-- To do --
Can you reproduce the data from the line holding "At what coordinates" through the line holding "click(78, 145)", both included, leaving out the pictures?

-- Recorded information --
════

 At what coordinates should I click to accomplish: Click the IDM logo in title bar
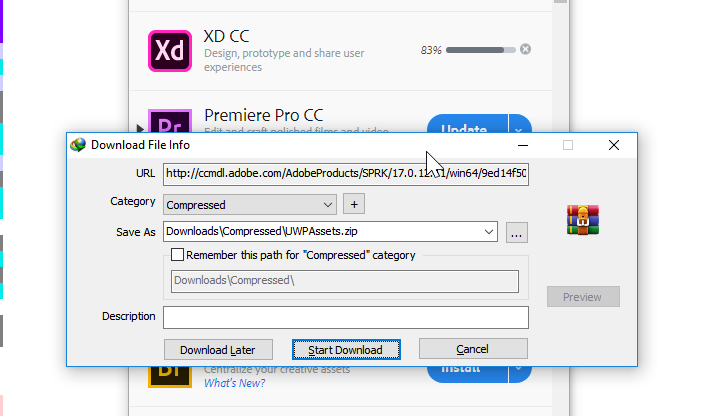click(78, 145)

════

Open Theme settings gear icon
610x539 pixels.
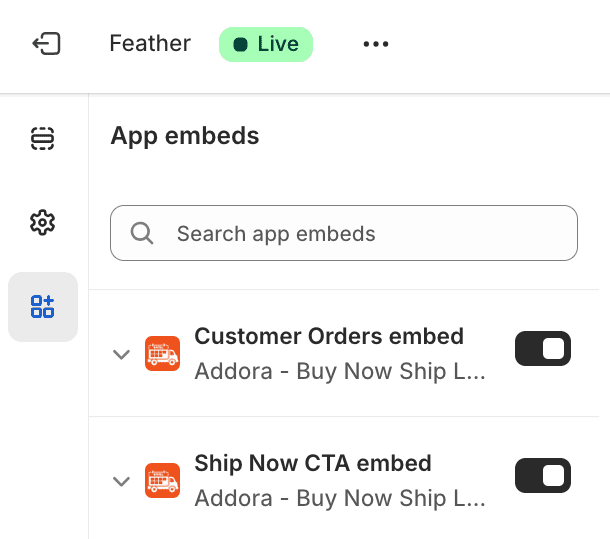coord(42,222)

════

-- Solved exercise --
 At what coordinates should I click to accomplish: Click the IDM logo in title bar
click(78, 145)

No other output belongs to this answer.